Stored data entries
----------------------------------------

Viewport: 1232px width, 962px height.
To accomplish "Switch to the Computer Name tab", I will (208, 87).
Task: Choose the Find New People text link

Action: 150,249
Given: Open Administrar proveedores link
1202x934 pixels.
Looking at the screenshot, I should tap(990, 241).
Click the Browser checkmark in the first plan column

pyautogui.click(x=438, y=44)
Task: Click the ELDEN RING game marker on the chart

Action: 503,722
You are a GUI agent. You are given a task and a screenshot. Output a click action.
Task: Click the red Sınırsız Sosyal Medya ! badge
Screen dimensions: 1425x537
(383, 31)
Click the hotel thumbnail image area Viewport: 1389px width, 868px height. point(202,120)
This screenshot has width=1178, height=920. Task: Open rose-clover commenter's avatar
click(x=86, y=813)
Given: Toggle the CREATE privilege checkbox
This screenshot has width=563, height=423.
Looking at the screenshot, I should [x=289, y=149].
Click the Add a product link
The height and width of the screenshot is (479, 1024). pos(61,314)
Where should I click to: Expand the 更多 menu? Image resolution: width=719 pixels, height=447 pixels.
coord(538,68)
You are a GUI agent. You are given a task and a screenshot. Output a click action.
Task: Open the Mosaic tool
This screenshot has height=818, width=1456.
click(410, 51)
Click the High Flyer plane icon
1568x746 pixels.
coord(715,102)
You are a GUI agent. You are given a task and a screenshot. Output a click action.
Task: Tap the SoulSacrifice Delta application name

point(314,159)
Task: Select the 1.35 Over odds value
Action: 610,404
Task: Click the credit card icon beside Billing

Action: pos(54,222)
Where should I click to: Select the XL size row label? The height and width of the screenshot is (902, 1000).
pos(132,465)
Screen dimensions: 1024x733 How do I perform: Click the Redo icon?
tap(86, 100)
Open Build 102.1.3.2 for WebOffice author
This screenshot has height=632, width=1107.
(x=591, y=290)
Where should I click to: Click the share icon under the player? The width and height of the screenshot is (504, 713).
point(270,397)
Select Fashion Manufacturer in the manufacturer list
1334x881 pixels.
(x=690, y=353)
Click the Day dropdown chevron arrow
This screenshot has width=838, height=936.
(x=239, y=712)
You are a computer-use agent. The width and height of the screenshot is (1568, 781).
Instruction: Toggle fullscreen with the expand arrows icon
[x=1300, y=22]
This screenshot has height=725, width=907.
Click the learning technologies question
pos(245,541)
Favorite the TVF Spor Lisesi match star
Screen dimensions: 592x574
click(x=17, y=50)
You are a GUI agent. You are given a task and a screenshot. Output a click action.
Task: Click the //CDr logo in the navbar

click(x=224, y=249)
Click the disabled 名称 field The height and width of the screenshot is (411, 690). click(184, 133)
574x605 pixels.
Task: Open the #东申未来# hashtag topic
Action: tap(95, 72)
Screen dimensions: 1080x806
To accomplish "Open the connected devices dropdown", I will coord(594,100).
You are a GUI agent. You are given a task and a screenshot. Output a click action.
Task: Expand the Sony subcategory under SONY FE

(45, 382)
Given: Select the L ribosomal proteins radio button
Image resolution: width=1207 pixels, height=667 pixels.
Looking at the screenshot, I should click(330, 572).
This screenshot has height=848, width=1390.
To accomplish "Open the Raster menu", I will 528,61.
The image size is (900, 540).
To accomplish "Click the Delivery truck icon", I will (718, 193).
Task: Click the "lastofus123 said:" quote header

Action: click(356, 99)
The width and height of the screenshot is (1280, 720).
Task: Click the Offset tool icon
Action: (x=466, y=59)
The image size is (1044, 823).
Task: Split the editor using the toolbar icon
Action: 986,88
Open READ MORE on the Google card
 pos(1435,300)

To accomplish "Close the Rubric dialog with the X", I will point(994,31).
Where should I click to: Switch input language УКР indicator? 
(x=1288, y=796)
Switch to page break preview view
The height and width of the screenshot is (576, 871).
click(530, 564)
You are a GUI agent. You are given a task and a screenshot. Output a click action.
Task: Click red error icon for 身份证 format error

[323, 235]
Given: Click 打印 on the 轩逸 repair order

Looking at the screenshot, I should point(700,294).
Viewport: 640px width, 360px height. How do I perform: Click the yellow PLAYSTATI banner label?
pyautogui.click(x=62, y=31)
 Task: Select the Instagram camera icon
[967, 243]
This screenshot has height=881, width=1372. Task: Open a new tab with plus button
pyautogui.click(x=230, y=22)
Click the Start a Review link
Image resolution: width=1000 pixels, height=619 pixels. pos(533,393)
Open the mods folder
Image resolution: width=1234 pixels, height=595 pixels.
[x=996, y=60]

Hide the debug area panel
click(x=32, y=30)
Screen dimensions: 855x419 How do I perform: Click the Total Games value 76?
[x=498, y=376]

----------------------------------------

Task goal -
Print exactly the lines above from the one with "Click the learning technologies question" to the one with "Given: Select the", including both.

Answer -
Click the learning technologies question
pos(245,541)
Favorite the TVF Spor Lisesi match star
Screen dimensions: 592x574
click(x=17, y=50)
You are a GUI agent. You are given a task and a screenshot. Output a click action.
Task: Click the //CDr logo in the navbar

click(x=224, y=249)
Click the disabled 名称 field The height and width of the screenshot is (411, 690). click(184, 133)
574x605 pixels.
Task: Open the #东申未来# hashtag topic
Action: tap(95, 72)
Screen dimensions: 1080x806
To accomplish "Open the connected devices dropdown", I will coord(594,100).
You are a GUI agent. You are given a task and a screenshot. Output a click action.
Task: Expand the Sony subcategory under SONY FE

(45, 382)
Given: Select the L ribosomal proteins radio button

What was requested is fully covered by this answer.